3.6. Targeted nation-state actor
A well-resourced state actor with the ability to compromise Cloudflare, our DNS, our domain registrar, OR coerce the operator can subvert any of the above. This site is not built to withstand that threat model. If you're protecting assets that warrant nation-state-resistant infrastructure, use it instead of (or alongside) us.
3.7. RouterOS bugs
A bug in RouterOS itself — in /tool fetch,
/import, the firewall engine, or anywhere else
— is upstream's problem to fix. We follow MikroTik's
published advisories and adjust our recommendations
accordingly (v6/v7 quirks are documented inline on the
firewall pages), but we're not RouterOS maintainers.
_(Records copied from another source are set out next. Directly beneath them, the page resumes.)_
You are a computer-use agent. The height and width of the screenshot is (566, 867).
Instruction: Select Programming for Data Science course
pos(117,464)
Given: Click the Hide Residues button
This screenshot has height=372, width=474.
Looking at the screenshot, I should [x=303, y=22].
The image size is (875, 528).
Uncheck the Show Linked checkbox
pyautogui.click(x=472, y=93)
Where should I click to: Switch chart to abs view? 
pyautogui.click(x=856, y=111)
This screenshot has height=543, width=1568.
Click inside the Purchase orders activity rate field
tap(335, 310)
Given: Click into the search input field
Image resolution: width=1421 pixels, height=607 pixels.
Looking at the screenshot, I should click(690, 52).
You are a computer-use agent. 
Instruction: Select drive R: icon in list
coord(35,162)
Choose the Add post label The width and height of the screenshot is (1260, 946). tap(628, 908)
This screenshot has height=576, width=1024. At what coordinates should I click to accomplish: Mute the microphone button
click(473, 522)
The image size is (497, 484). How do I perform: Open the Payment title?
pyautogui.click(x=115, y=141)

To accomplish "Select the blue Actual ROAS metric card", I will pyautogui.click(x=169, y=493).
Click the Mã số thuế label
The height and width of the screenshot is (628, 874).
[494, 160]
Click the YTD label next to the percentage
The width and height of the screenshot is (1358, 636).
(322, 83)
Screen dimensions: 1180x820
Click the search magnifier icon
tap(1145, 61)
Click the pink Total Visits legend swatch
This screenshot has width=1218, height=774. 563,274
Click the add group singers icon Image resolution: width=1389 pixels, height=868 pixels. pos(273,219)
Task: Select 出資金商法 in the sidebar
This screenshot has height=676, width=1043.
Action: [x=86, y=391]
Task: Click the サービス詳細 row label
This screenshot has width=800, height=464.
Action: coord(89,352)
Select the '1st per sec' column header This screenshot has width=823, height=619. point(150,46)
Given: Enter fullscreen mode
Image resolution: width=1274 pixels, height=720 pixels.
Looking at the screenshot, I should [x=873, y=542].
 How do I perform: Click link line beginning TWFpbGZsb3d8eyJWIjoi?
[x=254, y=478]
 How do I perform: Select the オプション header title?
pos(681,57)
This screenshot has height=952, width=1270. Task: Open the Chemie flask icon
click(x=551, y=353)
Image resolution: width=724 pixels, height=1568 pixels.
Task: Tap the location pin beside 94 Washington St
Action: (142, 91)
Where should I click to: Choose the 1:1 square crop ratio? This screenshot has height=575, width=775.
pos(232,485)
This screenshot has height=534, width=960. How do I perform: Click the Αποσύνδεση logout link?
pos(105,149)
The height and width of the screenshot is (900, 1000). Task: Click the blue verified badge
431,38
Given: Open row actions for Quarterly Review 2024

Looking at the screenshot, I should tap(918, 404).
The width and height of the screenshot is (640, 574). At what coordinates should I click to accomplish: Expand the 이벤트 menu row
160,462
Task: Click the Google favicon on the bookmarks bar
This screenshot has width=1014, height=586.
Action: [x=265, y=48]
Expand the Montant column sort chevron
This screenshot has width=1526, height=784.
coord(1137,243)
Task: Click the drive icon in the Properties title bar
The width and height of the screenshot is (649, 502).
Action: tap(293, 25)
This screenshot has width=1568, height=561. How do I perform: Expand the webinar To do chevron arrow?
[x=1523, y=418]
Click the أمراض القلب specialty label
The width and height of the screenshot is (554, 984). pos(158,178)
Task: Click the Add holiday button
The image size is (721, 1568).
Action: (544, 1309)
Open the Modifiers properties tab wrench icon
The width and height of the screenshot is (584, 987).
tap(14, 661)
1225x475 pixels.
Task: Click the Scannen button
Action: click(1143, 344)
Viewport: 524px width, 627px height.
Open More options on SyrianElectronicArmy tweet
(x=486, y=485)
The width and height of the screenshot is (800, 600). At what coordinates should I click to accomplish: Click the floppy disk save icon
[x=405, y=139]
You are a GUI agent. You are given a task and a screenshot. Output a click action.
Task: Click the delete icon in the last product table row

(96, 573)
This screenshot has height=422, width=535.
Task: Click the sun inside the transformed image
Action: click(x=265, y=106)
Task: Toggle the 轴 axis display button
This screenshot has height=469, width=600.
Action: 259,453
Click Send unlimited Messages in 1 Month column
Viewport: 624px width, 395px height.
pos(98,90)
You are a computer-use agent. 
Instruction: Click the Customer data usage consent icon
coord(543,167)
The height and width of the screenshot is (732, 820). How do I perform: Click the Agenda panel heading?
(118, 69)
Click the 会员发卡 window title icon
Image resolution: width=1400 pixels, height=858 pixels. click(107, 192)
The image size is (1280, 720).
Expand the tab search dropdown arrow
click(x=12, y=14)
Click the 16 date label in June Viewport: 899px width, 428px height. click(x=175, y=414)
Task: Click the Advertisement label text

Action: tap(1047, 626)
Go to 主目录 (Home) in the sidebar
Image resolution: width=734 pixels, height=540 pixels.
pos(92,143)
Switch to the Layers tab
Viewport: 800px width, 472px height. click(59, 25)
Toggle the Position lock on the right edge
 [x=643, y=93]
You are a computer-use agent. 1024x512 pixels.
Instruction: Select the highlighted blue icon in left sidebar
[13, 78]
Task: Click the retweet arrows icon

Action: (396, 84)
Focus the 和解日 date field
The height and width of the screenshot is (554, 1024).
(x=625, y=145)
3.8. Your local environment
An attacker who can read the browser session of a moderator-on-a-public-Wi-Fi can act as that moderator. An attacker with shoulder-surfing access to the moderator's laptop can exfiltrate the donor wall's pre-moderation queue. We can't defend against compromised endpoints. Moderators + admins are advised to use a dedicated browser profile + a hardware-backed second factor.
4. The trade-offs
Some defences come at the cost of usability or operational simplicity. Where we made a trade-off, here's the rationale:
4.1. 'unsafe-inline' in CSP
Documented in _headers + the v0.83.1 changelog.
Static-build Astro with per-page-defined hydrators makes
nonce injection a v1.x project. The escape-pipeline in §2.3
is the containment; a v1.x nonce-injection follow-up closes
this.
4.2. Hand-rolled Sentry capture
~200 KiB SDK avoided in favour of a 326-line hand-shaped capture path (v0.83.2). Trade-off: we lose Sentry's auto- breadcrumbs, request-context, and span tracking; we gain bundle thrift, full control over what's sent, and a tight coupling to the v0.60.2 redaction policy that fails closed on new event-shape additions.
4.3. Magic-link instead of password
No password to phish, no password-reuse blast radius from other sites' breaches. Trade-off: an attacker with email- account access has full account access. TOTP closes this for users who enable it; we recommend it for any account with elevated privileges (mod / admin / superadmin).
4.4. SameSite=Strict on session cookies
Closes the CSRF class. Trade-off: links from external sites
(a tweet, a blog post) into /admin/* don't
carry the session — the user has to navigate from
mikrotikfilters.com directly. Acceptable for
admin surfaces where deep-linking is rare; the public read
surfaces (/scripts, /lists) are
anon and unaffected.
4.5. Cohort hashes instead of full IPs
We sacrifice "this exact IP is doing weird things" debugging visibility for the no-per-subscriber-tracking commitment. Trade-off: cohort-level abuse visible at the /24 v4 / /48 v6 bucket level; an attacker hiding among many legitimate subscribers in the same cohort gets some cover. Acceptable given the privacy upside.
4.6. Closed-source
Source is not public — reasoning around accidental-leak risks of open-sourcing a payment + auth system written by a solo dev with limited security budget. Trade-off: no independent code review by random commenters; the operator + this self-audit + the v0.83.2 Sentry visibility + future paid review passes are the substitutes.
5. What's queued
Highlights still pending v1.0:
- CSP nonce injection — drop the
'unsafe-inline'trade-off in §4.1. - DSAR procedure — written runbook for DSAR requests (the rights are documented in /privacy §8; the runbook is the operator's procedure).
- Independent review pass — third-party / paid pen-test or formal self-audit pass before commercial expansion. The first self-audit happens at v0.83.7.
- Launch checklist — go-live verification doc covering HSTS preload submission, Sentry DSN configuration, Stripe live-mode key swap, etc.
6. How to report something
If you find a bug, a missed defence, an unclear claim in this document, or anything that contradicts how the site actually behaves — report via /security. The disclosure address lives there along with the operator's PGP key when one is available. We treat security reports as their own queue, separate from feature submissions.